Патруль троглодитов у дверей вдруг раздался в стороны, и в класс галопом влетел на комиссаровой лошади Степка Атлантида. За ним, сметая остатки патруля, в залу вторглись «внучки». Но злоба троглодитов уже спадала. Они хохотали, чуть не падая со скамеек.
— Тпррр! — сказал лукавый Степка. — Товарищ комиссар, она отвязалась, я ее еле уцапал.
Лошадь легонько заржала.
— Извиняюсь, — сказал комиссар, обращаясь, очевидно, к лошади, — сейчас кончаю, и точка. Я думаю так, ребята: пошумели, и тихо. Проголосуем формально, и ша!
Биндюг неспокойно шептался с Ротмеллером. Степка, не слезая с комиссарового коня, пытливо оглядывал лица троглодитов. Конь деликатно подбирал тонкие ноги, словно боясь отдавить кому-нибудь мозоль. За столом на сцене поднялся Биндюг. Прежней уверенности в нем уже не было. Степка опять стал героем дня.
— Объехали вас на кобыле, как маленьких, — сказал Биндюг.
Зал принял это безучастно. К столу на сцене подошел, серьезный, как всегда, Адольф Карлыч, математик.
— Друзья! — сказал Карлыч, теряя от волнения пенсне. Несколько минут затем он сослепу яростно хлопал ладонью по столу, будто ловил кузнечика. Наконец Александр Карлович настиг пенсне, и мир снова приобрел для него отчетливость. Он продолжал:
— Друзья, я политики не касаюсь и к митингам вашим непривычен… Если я сейчас взял слово, то с чисто научной точки зрения. Дело в том, что Семен Игнатьевич, не в обиду ему будь сказано, по нашему недосмотру преподносил вам недопустимый вздор, несусветную чушь!.. Это просто болтовня и мракобесие, которое не выдерживает никакой критики и с чисто научной точки зрения. Революция в итоге ведет к прогрессу, она приобщает к науке огромные свежие пласты людей… А вы, друзья, хотите им помешать. Вы не имеете права! Как можно?! Это же преступление с научной точки зрения! Многие товарищи… внучки, как вы их называете, наделены, например, недюжинными математическими способностями… Скажем, Руденко. Прекрасно усваивает! А вы, друзья, отравлены неискоренимым духом старой гимназии и привыкли считать уроки каким-то зазорным занятием. Стыдно! В заключение я позволю себе рассказать исторический анекдот. Некогда римский цезарь Калигула ввел на заседание сената своего коня и приказал всем сенаторам кланяться ему. Я бы, друзья, ни за что не поклонился этому надменному коню. Но если сегодня присутствие на нашем собрании коня товарища Чубарькова способствует установлению в школе порядка и дружбы, то сегодня я от имени науки охотно склоняю голову перед нашим четвероногим гостем.

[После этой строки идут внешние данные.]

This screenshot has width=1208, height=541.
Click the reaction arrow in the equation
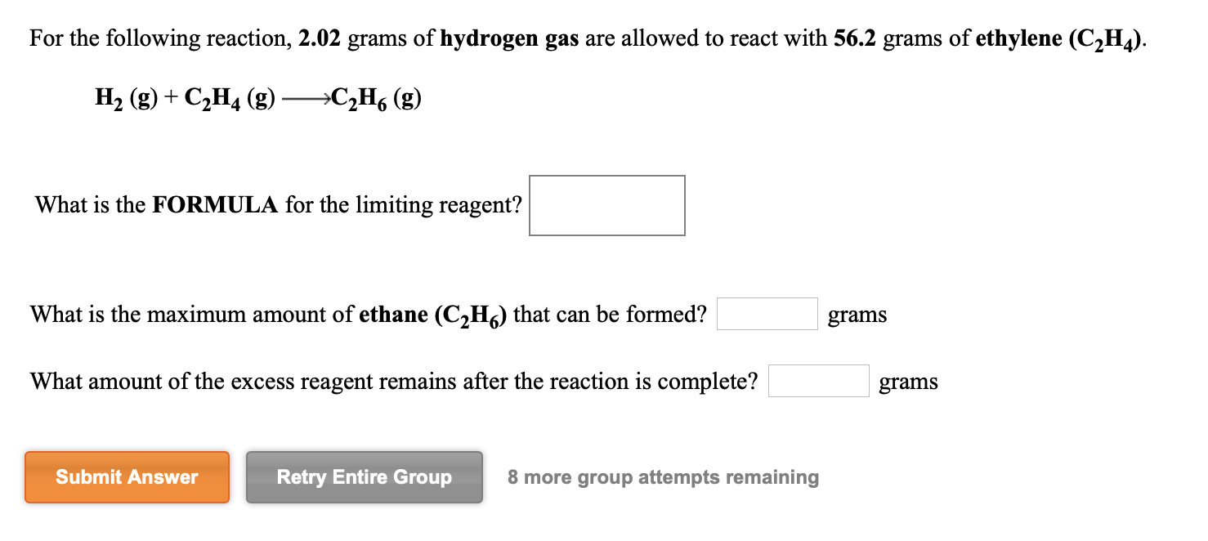305,98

И Карлыч поклонился лошади. Конь испуганно попятился от оглушивших зал аплодисментов. Голосование принесло полное поражение Биндюгу и его троглодитам. Все поклялись, что с завтрашнего дня возьмутся как следует за ученье. Потом Степка сказал с лошади маленькую речь. Она посвящалась прозвищу выгнанного историка.
— Э-мюэ, — говорил Степка, — это по-французски все равно что наш твердый знак. Пишется, а не читается… Так, пришей кобыле хвост! (При этом Степка перегнулся в седле назад и для наглядности покрутил хвост комиссаровой лошади.) А твердый знак теперь отменяется. Вот. Я имею предложение. И вам будет легче, и им польза. Написать во Францию письмо от нас рабочим иль ребятам ихним, чтоб они э-мюэ выкинули.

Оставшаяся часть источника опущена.